_Records for this exercise_

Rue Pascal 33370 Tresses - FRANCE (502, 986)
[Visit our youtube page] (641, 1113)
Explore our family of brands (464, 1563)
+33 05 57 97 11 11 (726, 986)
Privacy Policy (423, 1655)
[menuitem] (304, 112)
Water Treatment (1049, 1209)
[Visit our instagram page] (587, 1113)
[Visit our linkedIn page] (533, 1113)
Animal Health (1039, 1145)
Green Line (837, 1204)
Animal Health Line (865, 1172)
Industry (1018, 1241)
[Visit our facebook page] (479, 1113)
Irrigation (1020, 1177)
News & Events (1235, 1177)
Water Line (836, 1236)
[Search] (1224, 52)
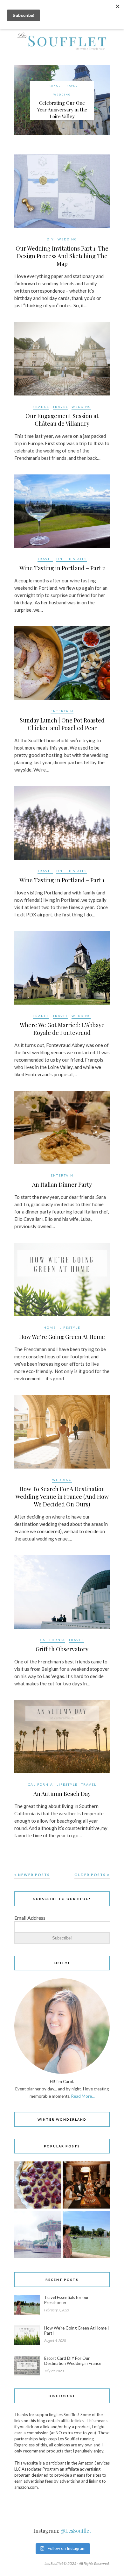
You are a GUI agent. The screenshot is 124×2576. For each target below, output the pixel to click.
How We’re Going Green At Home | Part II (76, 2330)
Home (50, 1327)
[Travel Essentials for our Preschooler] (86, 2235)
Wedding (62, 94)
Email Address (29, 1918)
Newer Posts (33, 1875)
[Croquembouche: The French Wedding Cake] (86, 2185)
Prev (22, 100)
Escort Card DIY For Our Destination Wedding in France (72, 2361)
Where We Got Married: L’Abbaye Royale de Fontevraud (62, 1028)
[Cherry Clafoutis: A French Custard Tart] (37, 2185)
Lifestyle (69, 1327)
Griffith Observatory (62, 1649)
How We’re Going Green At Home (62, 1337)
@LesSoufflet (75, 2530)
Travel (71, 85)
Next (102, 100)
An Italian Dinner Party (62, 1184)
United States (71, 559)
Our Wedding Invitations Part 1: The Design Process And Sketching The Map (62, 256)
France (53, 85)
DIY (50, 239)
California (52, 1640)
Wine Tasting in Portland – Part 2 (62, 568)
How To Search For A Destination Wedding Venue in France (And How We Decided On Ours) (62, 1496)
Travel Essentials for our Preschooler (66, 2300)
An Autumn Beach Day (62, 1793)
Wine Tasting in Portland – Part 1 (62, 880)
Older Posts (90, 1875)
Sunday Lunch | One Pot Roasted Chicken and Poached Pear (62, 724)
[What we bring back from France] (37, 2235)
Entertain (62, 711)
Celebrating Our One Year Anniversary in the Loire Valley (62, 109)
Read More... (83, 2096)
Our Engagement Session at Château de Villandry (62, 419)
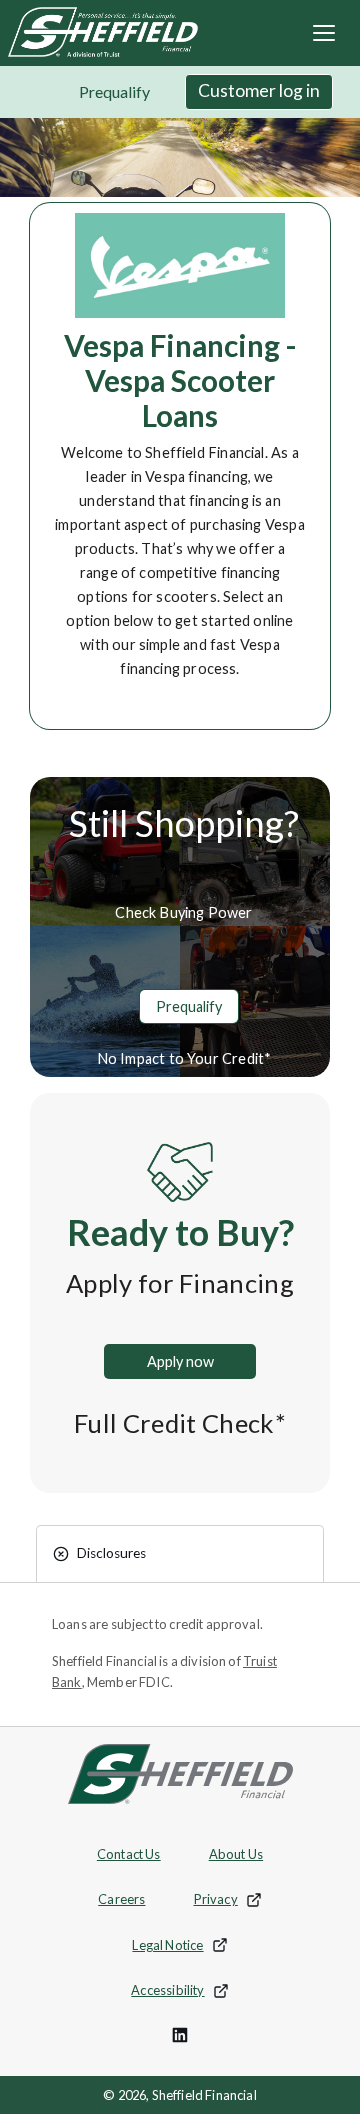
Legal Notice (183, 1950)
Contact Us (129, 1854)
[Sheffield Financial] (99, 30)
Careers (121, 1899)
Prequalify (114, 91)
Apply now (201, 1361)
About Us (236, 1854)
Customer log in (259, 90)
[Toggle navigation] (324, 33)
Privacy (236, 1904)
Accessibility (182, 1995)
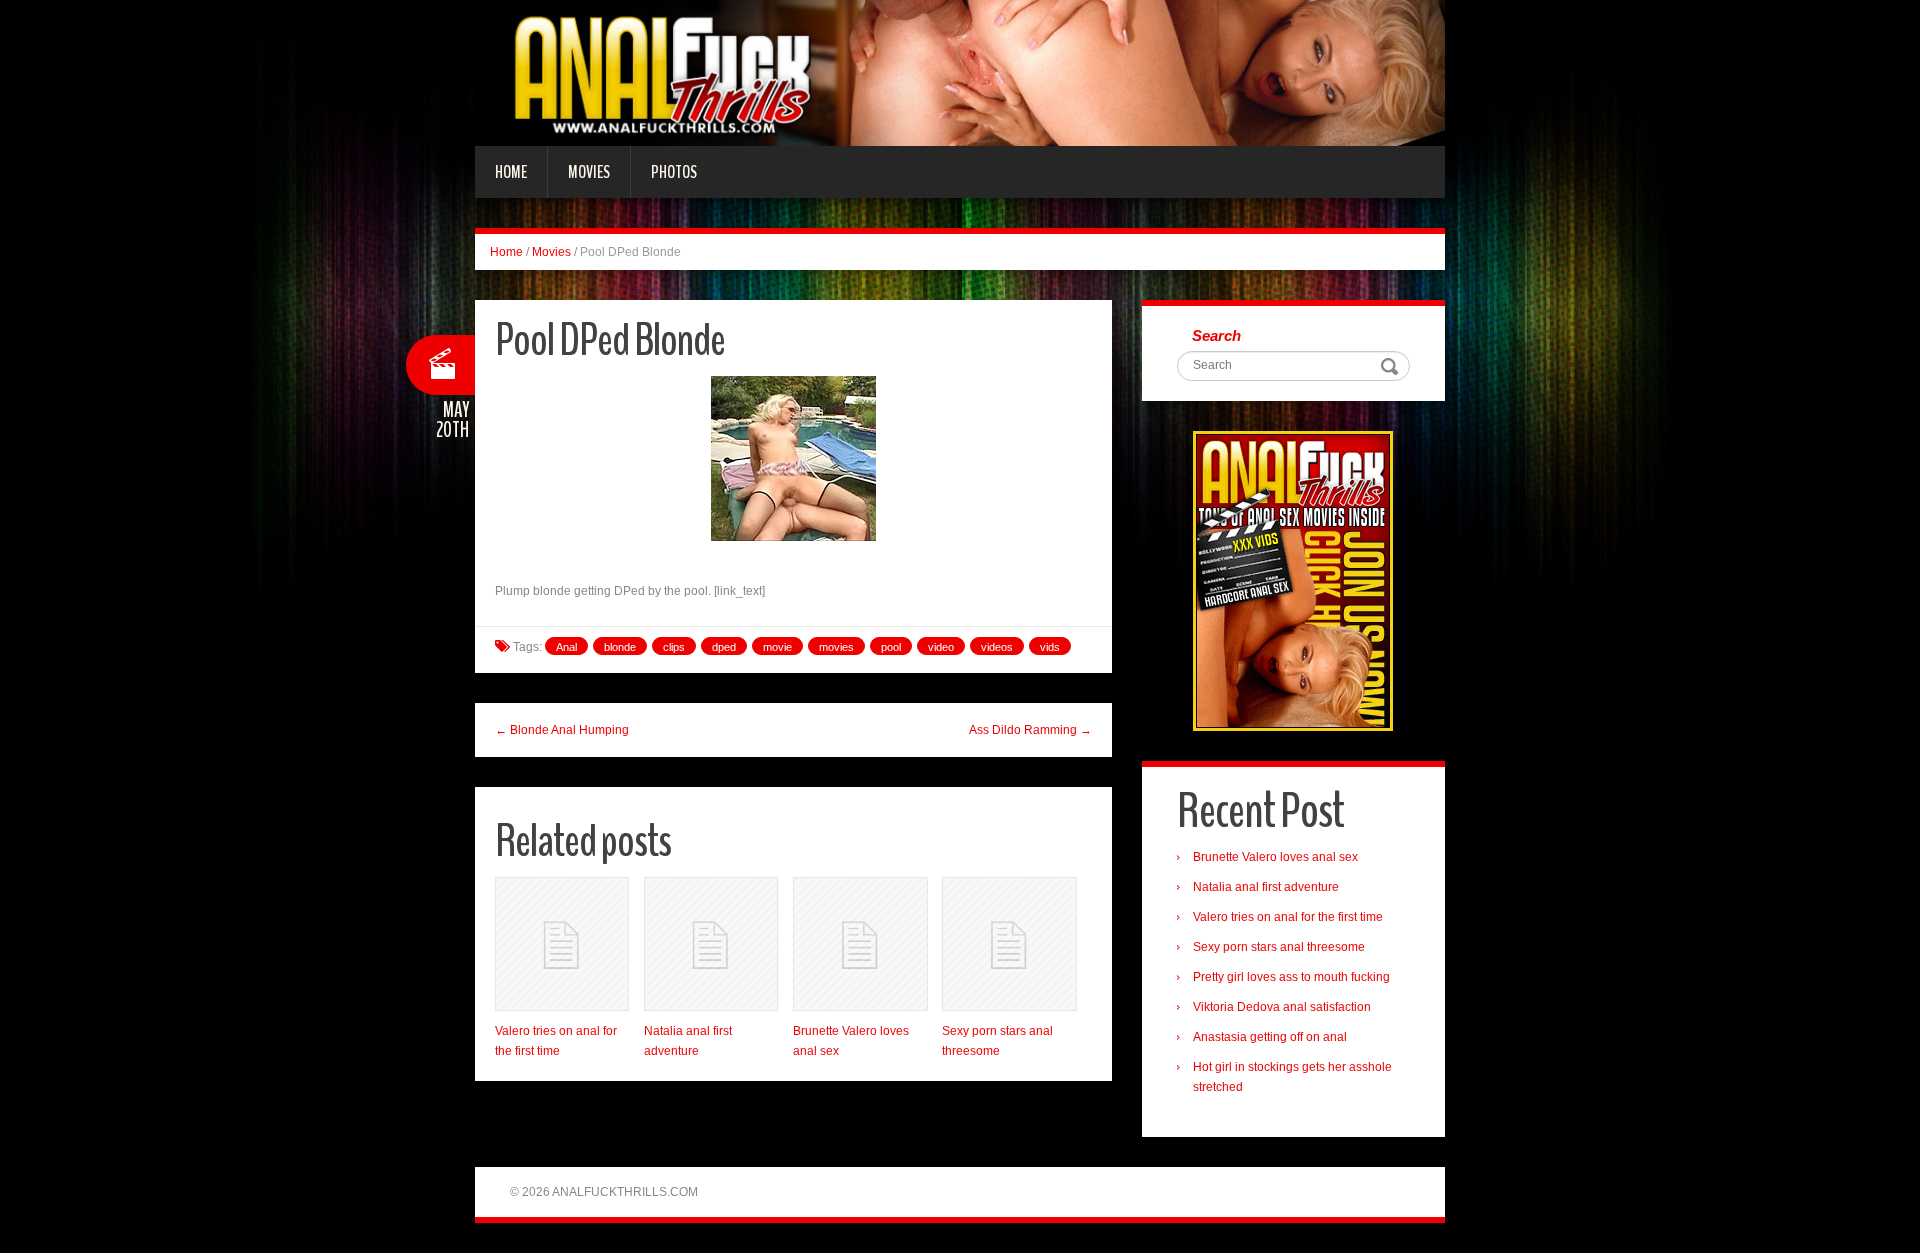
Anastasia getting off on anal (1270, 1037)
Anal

_Your instructions_
From the data above, return every line from the line that has "[menuitem] (304, 112)" up to and including the line that has "Industry (1018, 1241)", exactly.

_Your response_
[menuitem] (304, 112)
Water Treatment (1049, 1209)
[Visit our instagram page] (587, 1113)
[Visit our linkedIn page] (533, 1113)
Animal Health (1039, 1145)
Green Line (837, 1204)
Animal Health Line (865, 1172)
Industry (1018, 1241)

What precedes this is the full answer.